Campaigners call on minister to reject rail access funding delay

Campaigners have called on the transport secretary to ignore recommendations from the head of Network Rail that would delay tens of millions of pounds of investment in making rail stations more accessible.

The seven organisations, headed by the user-led charity Transport for All, are furious that Sir Peter Hendy, the chair of Network Rail, has recommended in a spending review that nearly £50 million allocated to the Access for All scheme should be delayed until 2019 at the earliest.

In a letter to transport secretary Patrick McLoughlin, they describe such a move as “a real backward step in terms of rail accessibility” and “grossly unfair”.

The government describes Access for All funding as “a key part of the government’s strategy to improve the accessibility of Great Britain’s railway (sic)”, and says it is “specifically targeted at providing infrastructure improvements at stations which will enable more disabled people to access the rail network”.

The letter follows revelations by Disability News Service last month that Sir Peter had recommended that Access for All funding for 2014-19 should be cut from £102 million to £55 million, with the rest carried over to the next spending period, 2019-24.

The Department for Transport is due to respond to Sir Peter’s report – which contains his detailed recommendations for “replanning” Network Rail’s investment programme for 2014-19 across England and Wales – later this year.

The letter has been signed by leaders of Transport for All; Inclusion London; Disabled People Against Cuts; Disability Rights UK; RNIB; Muscular Dystrophy UK; and the Campaign for Better Transport.

They say in the letter that more than 20 years have passed since disabled people secured rights to access goods and services through the Disability Discrimination Act, yet “still many of us cannot use our local train station”.

They point out that a large majority of stations still do not have lifts, tactile paving, audio-visual information, induction loops and other equipment that enables disabled people to use them, and so “great swathes of the UK rail network are no go areas for disabled people, particularly those with mobility impairments”.

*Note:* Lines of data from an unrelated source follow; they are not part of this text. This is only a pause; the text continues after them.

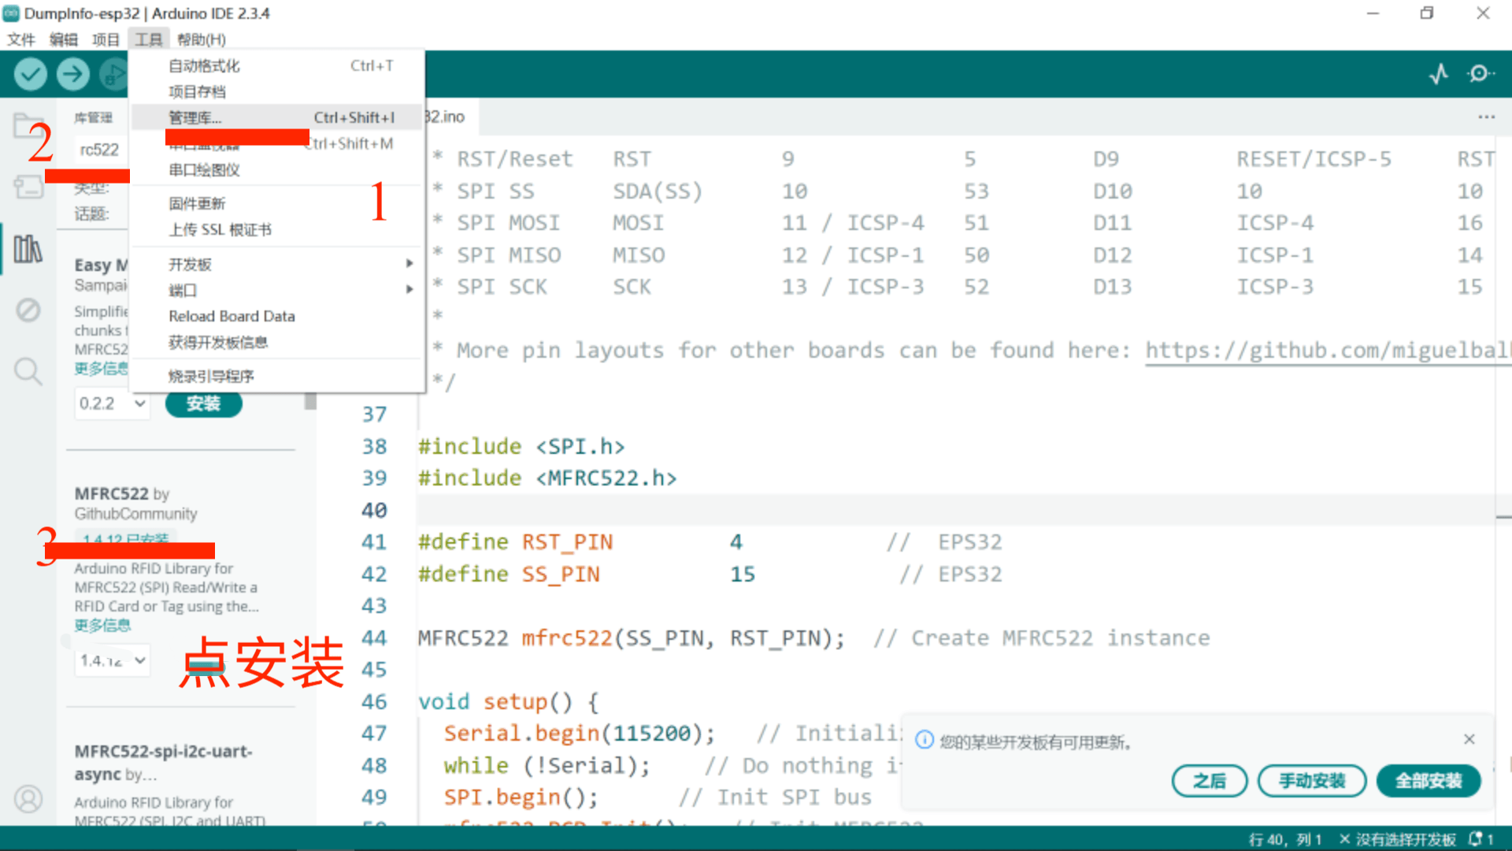Open the Search magnifier sidebar icon
This screenshot has height=851, width=1512.
[28, 370]
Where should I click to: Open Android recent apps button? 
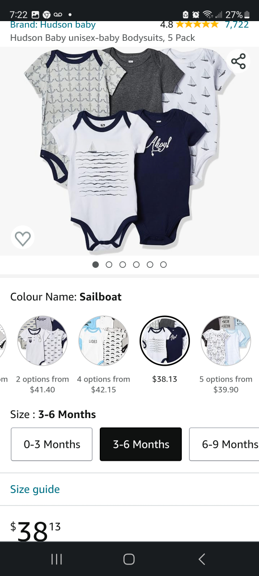pos(57,559)
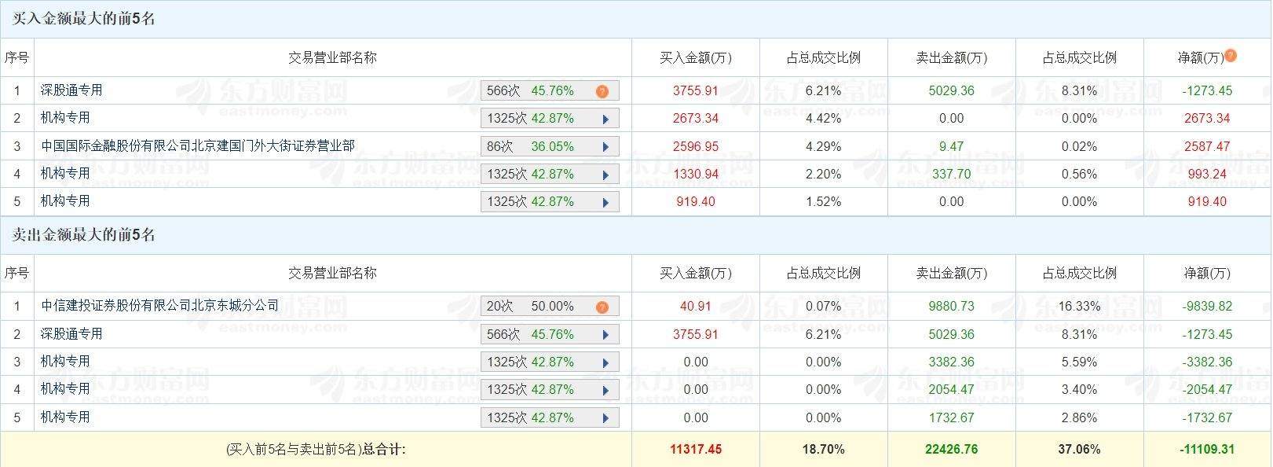
Task: Expand arrow in 中国国际金融 row's 86次 box
Action: [x=605, y=147]
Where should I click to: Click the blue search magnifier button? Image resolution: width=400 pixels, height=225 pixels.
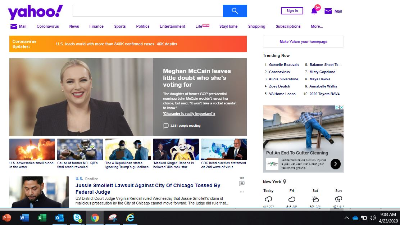235,11
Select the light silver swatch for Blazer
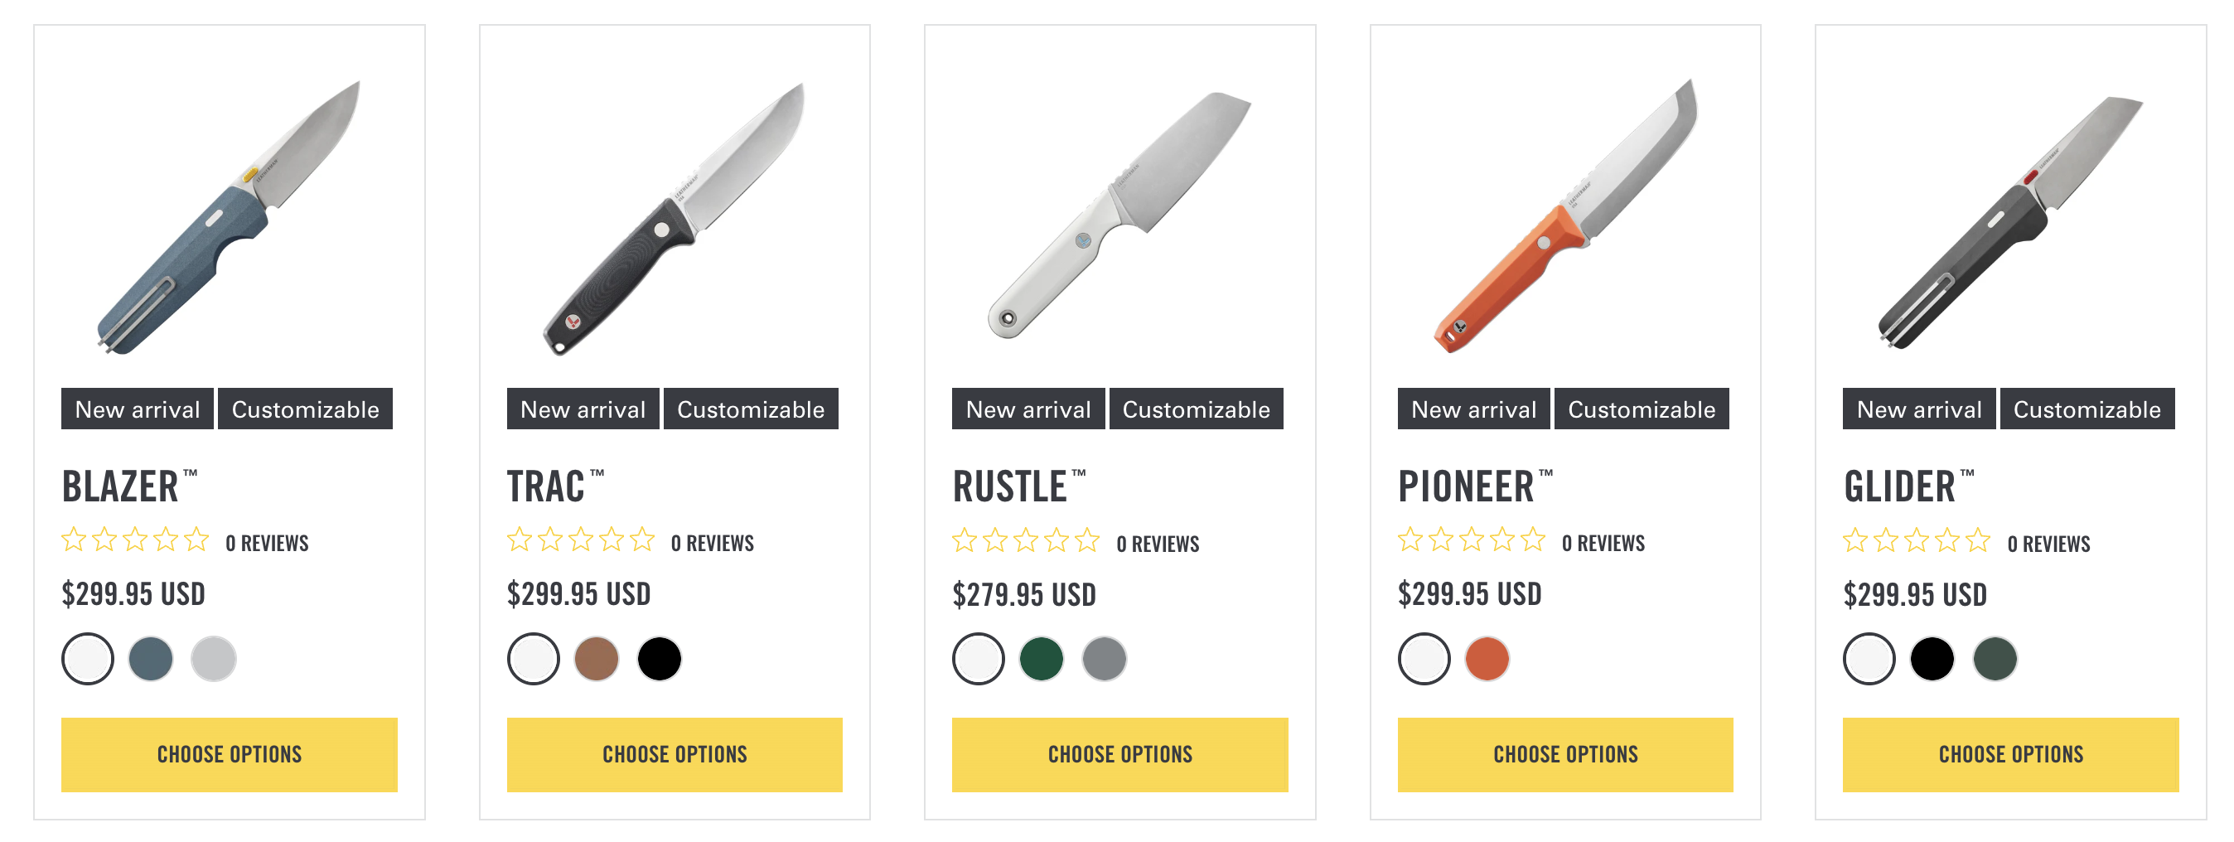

They say that the Access for All fund has delivered “much needed ring fenced funding to ameliorate this situation and over the years has unlocked parts of the rail network for disabled and older citizens to use, in many cases for the first time”.

And they say the deferred funding is part of a “double blow” because of the government’s decision to scrap the small schemes access programme, which had funded improvements to 1,100 stations since it was launched in 2006, and was “crucial for smaller stations that would have never qualified for Access for All funding”.

They also warn that deferring the funding could put at risk future additional investment in improving access.

The seven organisations call on McLoughlin in the letter to reject Sir Peter’s recommendation and instead “guarantee that the Access for All fund will be able to retain and spend its full allocated budget”.

Faryal Velmi, director of Transport for All, said: “We need access improvements to happen by 2019 as they were originally planned and expected.

“It is grossly unfair that disabled and older people are being asked to defer our lives for another five years in order to ‘iron out’ previous Network Rail inefficiencies.

“Austerity has already had a disproportionately negative impact on disabled people in UK.

“Changes and deferments to schemes such as Access for All, that directly benefit us, constitute a direct attack on our rights to participate fully in society.”

Network Rail refused to explain why Sir Peter made the recommendations to defer the Access for All funding, and refused to respond to the concerns raised in the letter.

But a Network Rail spokesman said: “Following the conclusion of the Department for Transport’s consultation [on the Hendy review], we will work closely with the Department for Transport and the Office of Rail and Road to review the Access for All programme and publish a revised delivery plan.”

He added: “Sir Peter Hendy’s re-plan means that some rail upgrade projects will be delivered later than originally planned, but we remain committed to delivering the Access for All programme in full.”